* **Short problem**
Swap "sidebar" for "navigation panel" in the material, from the line with "Given: Open Orders in the sidebar" up to and including the line with "coord(849,16)". Give only those lines again, with nothing else changed.

* **Given information**
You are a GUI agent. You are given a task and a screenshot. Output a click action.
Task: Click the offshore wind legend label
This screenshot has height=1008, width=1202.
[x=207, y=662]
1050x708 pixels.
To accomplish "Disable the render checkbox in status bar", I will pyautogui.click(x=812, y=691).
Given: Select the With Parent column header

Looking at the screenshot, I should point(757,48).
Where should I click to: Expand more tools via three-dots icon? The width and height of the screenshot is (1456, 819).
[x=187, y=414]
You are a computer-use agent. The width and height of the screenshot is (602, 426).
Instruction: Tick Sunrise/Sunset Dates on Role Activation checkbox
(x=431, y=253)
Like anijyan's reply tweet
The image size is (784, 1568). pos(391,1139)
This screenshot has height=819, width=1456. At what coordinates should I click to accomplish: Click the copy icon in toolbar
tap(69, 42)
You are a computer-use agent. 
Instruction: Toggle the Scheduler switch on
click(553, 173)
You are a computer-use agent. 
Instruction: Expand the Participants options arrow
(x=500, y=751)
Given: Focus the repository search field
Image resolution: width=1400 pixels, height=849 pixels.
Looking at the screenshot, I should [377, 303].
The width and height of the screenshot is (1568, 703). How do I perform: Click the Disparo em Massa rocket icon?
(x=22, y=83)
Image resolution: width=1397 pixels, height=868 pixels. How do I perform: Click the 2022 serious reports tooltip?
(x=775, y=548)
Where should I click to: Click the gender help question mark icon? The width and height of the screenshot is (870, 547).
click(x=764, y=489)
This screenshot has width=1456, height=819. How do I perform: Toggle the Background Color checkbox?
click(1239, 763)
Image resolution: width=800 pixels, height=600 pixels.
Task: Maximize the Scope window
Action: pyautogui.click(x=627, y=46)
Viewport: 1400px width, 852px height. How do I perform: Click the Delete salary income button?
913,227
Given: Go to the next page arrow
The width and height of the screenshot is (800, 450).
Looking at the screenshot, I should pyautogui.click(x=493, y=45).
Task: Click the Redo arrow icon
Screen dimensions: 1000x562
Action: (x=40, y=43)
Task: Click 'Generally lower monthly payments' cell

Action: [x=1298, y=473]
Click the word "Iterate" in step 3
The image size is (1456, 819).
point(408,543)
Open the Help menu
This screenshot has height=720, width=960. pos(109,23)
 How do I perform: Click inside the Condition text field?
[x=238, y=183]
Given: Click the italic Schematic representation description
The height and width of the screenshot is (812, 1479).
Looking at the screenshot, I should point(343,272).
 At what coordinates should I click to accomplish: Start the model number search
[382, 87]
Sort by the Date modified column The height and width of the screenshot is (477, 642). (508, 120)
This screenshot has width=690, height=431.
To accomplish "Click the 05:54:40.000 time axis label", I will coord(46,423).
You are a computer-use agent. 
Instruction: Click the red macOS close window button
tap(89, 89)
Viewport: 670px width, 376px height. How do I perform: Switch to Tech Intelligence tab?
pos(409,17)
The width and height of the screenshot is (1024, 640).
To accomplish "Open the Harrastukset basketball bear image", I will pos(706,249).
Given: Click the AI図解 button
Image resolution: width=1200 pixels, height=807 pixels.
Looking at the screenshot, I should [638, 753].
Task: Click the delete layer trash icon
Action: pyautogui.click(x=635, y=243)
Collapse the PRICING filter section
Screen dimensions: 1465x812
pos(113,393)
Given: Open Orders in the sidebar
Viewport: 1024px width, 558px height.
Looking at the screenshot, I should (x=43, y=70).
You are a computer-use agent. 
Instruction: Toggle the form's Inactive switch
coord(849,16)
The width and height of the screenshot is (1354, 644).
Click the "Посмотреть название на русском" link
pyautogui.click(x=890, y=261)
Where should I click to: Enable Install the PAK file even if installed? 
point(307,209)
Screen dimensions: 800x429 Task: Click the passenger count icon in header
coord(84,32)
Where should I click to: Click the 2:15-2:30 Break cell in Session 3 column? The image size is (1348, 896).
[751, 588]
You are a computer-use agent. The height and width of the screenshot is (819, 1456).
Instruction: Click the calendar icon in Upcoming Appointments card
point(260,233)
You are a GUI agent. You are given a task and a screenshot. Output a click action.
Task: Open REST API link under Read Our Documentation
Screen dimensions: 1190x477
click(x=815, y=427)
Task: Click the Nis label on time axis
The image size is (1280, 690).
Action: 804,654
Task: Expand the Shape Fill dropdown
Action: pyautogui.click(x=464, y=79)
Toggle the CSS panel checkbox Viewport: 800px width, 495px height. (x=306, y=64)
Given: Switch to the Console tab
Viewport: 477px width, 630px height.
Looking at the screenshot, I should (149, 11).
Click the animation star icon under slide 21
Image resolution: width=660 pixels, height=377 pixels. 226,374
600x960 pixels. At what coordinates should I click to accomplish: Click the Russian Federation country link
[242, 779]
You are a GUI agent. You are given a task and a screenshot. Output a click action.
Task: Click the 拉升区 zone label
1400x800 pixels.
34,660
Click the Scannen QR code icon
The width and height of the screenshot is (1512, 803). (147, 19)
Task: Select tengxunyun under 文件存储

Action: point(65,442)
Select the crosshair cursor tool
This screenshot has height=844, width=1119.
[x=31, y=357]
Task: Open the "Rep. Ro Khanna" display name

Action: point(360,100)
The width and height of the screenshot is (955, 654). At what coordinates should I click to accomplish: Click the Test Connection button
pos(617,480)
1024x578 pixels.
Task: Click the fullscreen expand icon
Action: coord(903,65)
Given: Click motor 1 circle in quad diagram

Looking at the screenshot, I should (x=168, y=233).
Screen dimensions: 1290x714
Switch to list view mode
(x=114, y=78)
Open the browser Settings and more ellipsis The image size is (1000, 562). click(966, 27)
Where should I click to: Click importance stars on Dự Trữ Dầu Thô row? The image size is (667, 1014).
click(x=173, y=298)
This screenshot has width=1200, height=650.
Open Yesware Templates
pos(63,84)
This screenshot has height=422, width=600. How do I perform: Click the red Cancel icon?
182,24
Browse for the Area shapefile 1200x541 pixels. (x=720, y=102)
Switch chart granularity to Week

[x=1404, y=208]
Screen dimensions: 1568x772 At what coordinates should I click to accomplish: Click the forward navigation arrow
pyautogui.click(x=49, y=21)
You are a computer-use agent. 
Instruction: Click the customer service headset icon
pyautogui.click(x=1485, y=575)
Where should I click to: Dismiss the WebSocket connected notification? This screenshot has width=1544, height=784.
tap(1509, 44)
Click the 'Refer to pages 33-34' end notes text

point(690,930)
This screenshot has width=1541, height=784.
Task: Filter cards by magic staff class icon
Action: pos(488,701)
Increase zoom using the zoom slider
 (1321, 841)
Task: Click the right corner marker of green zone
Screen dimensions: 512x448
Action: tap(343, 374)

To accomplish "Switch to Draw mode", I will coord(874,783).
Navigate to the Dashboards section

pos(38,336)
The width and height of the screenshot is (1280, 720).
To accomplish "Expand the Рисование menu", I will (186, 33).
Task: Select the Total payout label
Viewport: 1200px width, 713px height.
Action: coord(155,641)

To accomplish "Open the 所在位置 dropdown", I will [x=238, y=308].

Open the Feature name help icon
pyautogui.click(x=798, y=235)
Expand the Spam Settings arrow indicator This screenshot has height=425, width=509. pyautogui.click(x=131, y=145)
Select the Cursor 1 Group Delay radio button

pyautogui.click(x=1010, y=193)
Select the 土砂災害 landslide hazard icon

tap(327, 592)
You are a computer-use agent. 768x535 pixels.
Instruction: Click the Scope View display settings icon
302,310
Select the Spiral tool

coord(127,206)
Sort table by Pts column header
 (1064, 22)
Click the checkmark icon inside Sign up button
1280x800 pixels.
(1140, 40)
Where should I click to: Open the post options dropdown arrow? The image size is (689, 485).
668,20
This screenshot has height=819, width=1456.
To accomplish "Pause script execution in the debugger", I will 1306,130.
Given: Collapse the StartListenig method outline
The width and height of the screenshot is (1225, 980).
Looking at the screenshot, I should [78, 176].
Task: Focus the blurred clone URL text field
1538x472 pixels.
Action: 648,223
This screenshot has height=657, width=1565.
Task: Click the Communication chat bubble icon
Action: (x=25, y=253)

* **Solution for this task**
Given: Open Orders in the navigation panel
Viewport: 1024px width, 558px height.
Looking at the screenshot, I should (x=43, y=70).
You are a computer-use agent. 
Instruction: Toggle the form's Inactive switch
coord(849,16)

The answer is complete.